**Passage given:**
Would tripping the breaker help the situation off grid? Are the short grid of a pv panel be enough to induce damaging current?
Tripping the breaker would theoretically protect you from DC induced onto your service drop wire, or if the solar storm DC on your transformer primary somehow shorted onto the secondary. I don't believe there's any reason to believe this storm could be so bad to do either of the above. That would require like thousands of times the power of the Carrington event or something.

But it's better than nothing if that's a good enough reason for you.

PV circuit is already DC so should not care about a little extra DC from the sun.
 
As of 2pm EST I am checking on my Ham Radio and there is no increase in the background noise.
So either nothing has reached yet or the numbers are exaggerated. I suspect that nothing has reached yet.
 
Tripping the breaker would theoretically protect you from DC induced onto your service drop wire, or if the solar storm DC on your transformer primary somehow shorted onto the secondary. I don't believe there's any reason to believe this storm could be so bad to do either of the above. That would require like thousands of times the power of the Carrington event or something.

**Set exercise 1:** Return the solar storm discussion word for word, in full.

**Records to use:**

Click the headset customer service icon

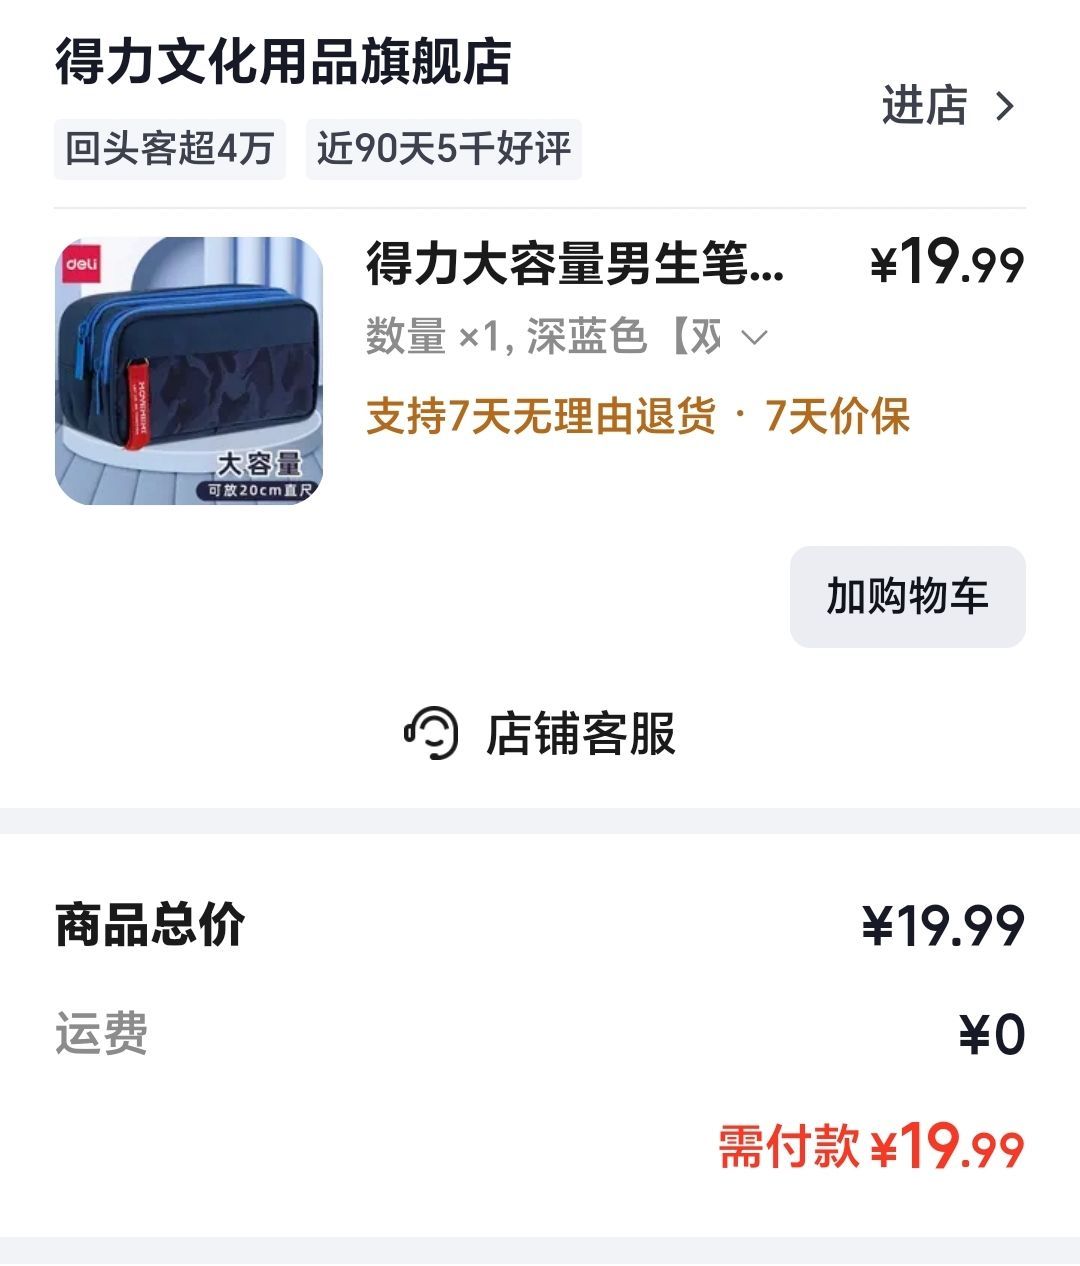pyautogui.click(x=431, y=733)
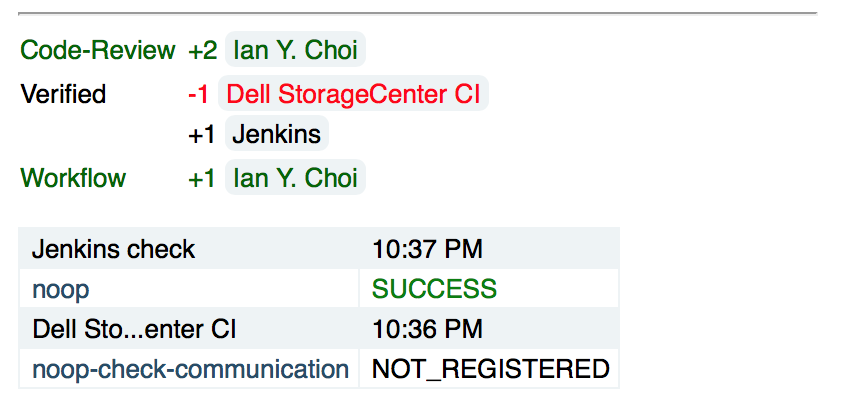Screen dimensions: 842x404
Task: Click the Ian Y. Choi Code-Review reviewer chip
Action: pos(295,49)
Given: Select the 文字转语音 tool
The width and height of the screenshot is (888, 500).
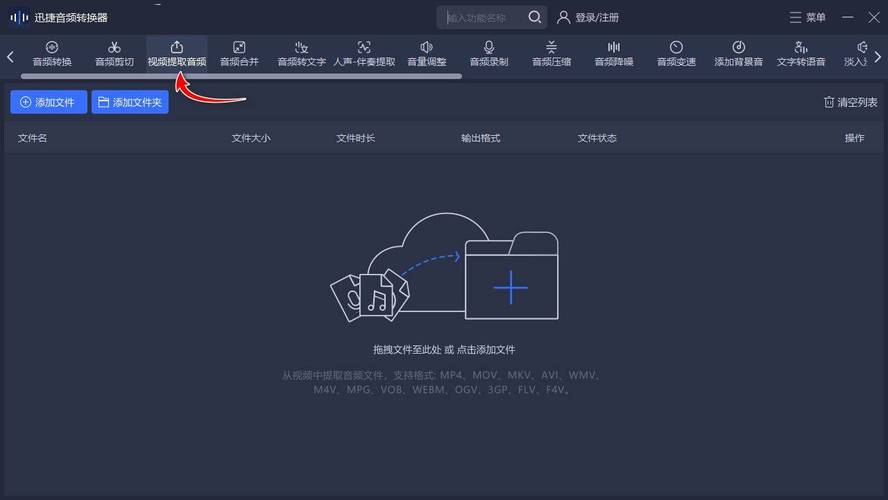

**Set exercise 2:** Retype every line of all the entries above, unchanged, and leave the pictures out of your answer.

**Exercise answer 1:**
Would tripping the breaker help the situation off grid? Are the short grid of a pv panel be enough to induce damaging current?
Tripping the breaker would theoretically protect you from DC induced onto your service drop wire, or if the solar storm DC on your transformer primary somehow shorted onto the secondary. I don't believe there's any reason to believe this storm could be so bad to do either of the above. That would require like thousands of times the power of the Carrington event or something.

But it's better than nothing if that's a good enough reason for you.

PV circuit is already DC so should not care about a little extra DC from the sun.
 
As of 2pm EST I am checking on my Ham Radio and there is no increase in the background noise.
So either nothing has reached yet or the numbers are exaggerated. I suspect that nothing has reached yet.
 
Tripping the breaker would theoretically protect you from DC induced onto your service drop wire, or if the solar storm DC on your transformer primary somehow shorted onto the secondary. I don't believe there's any reason to believe this storm could be so bad to do either of the above. That would require like thousands of times the power of the Carrington event or something.

**Exercise answer 2:**
Click the headset customer service icon

pyautogui.click(x=431, y=733)
Screen dimensions: 842x404
Task: Click the Ian Y. Choi Code-Review reviewer chip
Action: pos(295,49)
Given: Select the 文字转语音 tool
The width and height of the screenshot is (888, 500).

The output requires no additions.